Entravé par l'octuple forteresse, l'individu est un être dépendant qui est traîné de naissance en naissance. Cette forteresse revêt une double forme : l'une subtile, consiste en éléments subtils, les tanmatras, et en organe interne : intelligence, facteur du moi et pensée. L'autre le corps grossier, est fait d'éléments grossiers. Il est celui qui éprouve les expériences variées. C'est par le corps subtil que l'individu est lié, qu'il transmigre, soumis à la mort et à la naissance, car le désir de jouissance et d'expérience est ce qui obscurcit la vision de l'essence.
Mais quand l'individu prend racine en une seule chose, la source, qui est félicité et lumière consciente (turyatita, corps absolu, la base shi), il fait alors, à son gré, naître et disparaître le surgissement des réactions issues de ce corps. En conséquence, il accède à l'état de maître, libéré de la servitude qui faisait de lui un objet de jouissance, et devient souverain de la Roue des énergies, libre, tout puissant.
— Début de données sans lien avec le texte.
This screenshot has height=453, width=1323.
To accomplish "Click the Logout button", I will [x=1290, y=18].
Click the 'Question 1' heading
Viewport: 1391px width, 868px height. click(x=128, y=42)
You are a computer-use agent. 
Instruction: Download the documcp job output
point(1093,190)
Il a la maîtrise sur l'ensemble des divinités de sa propre conscience, source perpétuelle de l'émanation et de la résorption de toute chose.
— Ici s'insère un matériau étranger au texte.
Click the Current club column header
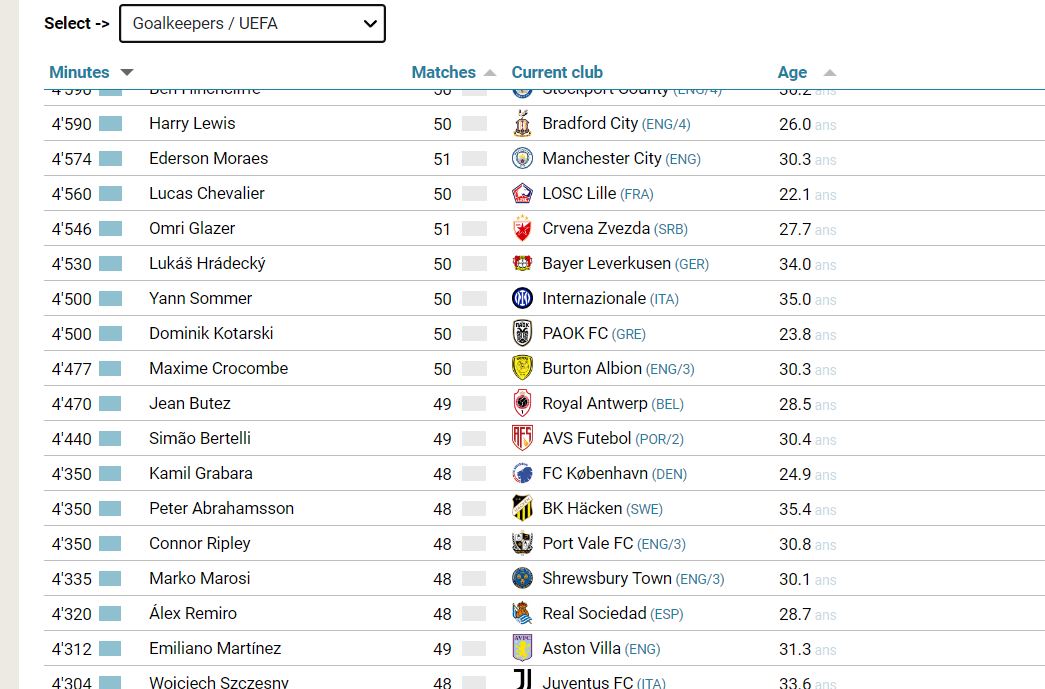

Les yeux ouverts, le libéré voit tout en lui-même. Il est souverainement libre, n'étant plus régi par ses organes. Les tendances à la dualité qui demeuraient latentes en lui s'évanouissent définitivement et, loin d'engendrer la différenciation, ses organes débordant de félicité la résorbent au contraire. Plus précisément, si le profond sommeil comporte la fusion du sujet et de l'objet ressentie au réveil comme un état de paix, en turyatita (la source) cette fusion est vécue en toute conscience, sujet et objet étant simultanément présents, car le libéré a dévoré et parfaitement assimilé l'univers entier. Il traverse donc de multiples états sans être jamais effleuré de la moindre impureté. On le qualifie de manthanabhairava du fait qu'il baratte toute chose à l'intérieur de l'unique Conscience et jouit de la richesse qu'est la Réalité bhairavienne, breuvage d'extase qui s'écoule du fusionnement du sujet et de l'objet ainsi barattés. D'où le chant du Tantra « autonome » (le Svacchanda) sur le thème de son infinie liberté ; libre par essence, libre aussi quant aux moyens, l'union indépendante, et quant à la fin atteinte : le libre Bhairava. Il se promène à son gré dans le Soi, car il ne trouve partout que le Soi ou Bhairava. Il s'absorbe si profondément dans le libre Bhairava qu'il s'identifie à Lui.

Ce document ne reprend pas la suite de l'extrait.